Normally I can see two sides to an argument, but the circumcision debate seems like an open and shut case to me, ethically speaking.
I don’t like moral dogmas, so I wouldn’t make a commandment of it, but I think ‘Don’t cut bits off people without their informed consent’ is a good general ethical principle. We might be flexible with this principle in the case of medically necessary procedures where children might be too young to give meaningful consent, but I think it’s a good general principle. The reasons behind it are pretty easy to grasp – respect for the dignity of a person requires respect for the integrity of their body; respect for the autonomy of a person requires that they give consent for irreversible procedures affecting their body (like cutting pieces off their genitals).
Given this principle, I can’t see any reason why children under an age where they can meaningfully consent should have bits cut off them, and the judgement in Germany today that found this seems totally correct to me.
(I know some people make a medical argument for male circumcision but the health benefits of circumcision would have to be very very strong to amount to a plausible medical necessity. Instead, what few benefits are alleged for the practice are contested at best, plausibly outweighed by the disadvantages, and certainly don’t amount to enough to override the presumption that such a procedure should have consent.)
Of course some Jews and Muslims are going to be upset by a ban and I think we should be sympathetic up to a point
It’s difficult for many people to think rationally about procedures and practices that have the authority of tradition about them. It’s even more difficult when that antiquity is reinforced by the sanction of a revered religion. Any person’s most profound convictions being challenged in an unforeseen way is going to feel oppressive to the person so challenged and a severe – perhaps even traumatic – challenge to their identity.
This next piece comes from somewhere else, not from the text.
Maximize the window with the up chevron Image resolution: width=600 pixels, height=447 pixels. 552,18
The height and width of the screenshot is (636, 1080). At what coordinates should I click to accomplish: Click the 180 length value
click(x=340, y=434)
It is emotionally extremely difficult to accept that what your parents did to you and what you have done to your children is harmful and unethical. When the longstanding practices of a cultural minority are banned by the wider community, of course that minority may feel oppressed. But I’m sure that advocates of sati felt the same – this sort of psychic trauma is the cost of progress – and the rights of vulnerable people (children in this case) should always outweigh it.
More understandable is the emotional charge given to the debate by the fact that those defending it are themselves circumcised. It’s hard to think of a more personal and intimate issue that the condition of your genitals and we should remember that the Jewish and Muslim opponents of a ban are men who are circumcised, women who have circumcised husbands, parents who have circumcised their children. A ban on circumcision can feel like an implied judgement on their own physical condition and that of their children, especially when one of the arguments made by supporters of a ban is the decreased pleasure during sexual intercourse experienced by circumcised men. It’s difficult to engage in a disinterested ethical consideration of consent from this position (I’ve noticed that American and Australian friends who are circumcised for non-religious reasons can also feel this embarrassed discomfort when discussing the case for a ban on religious circumcision).
These explanations might elicit our sympathy, but they are not enough to outweigh the ethical case for a total ban on genital mutilation of either boys or girls. Hopefully the UK will one day move towards that.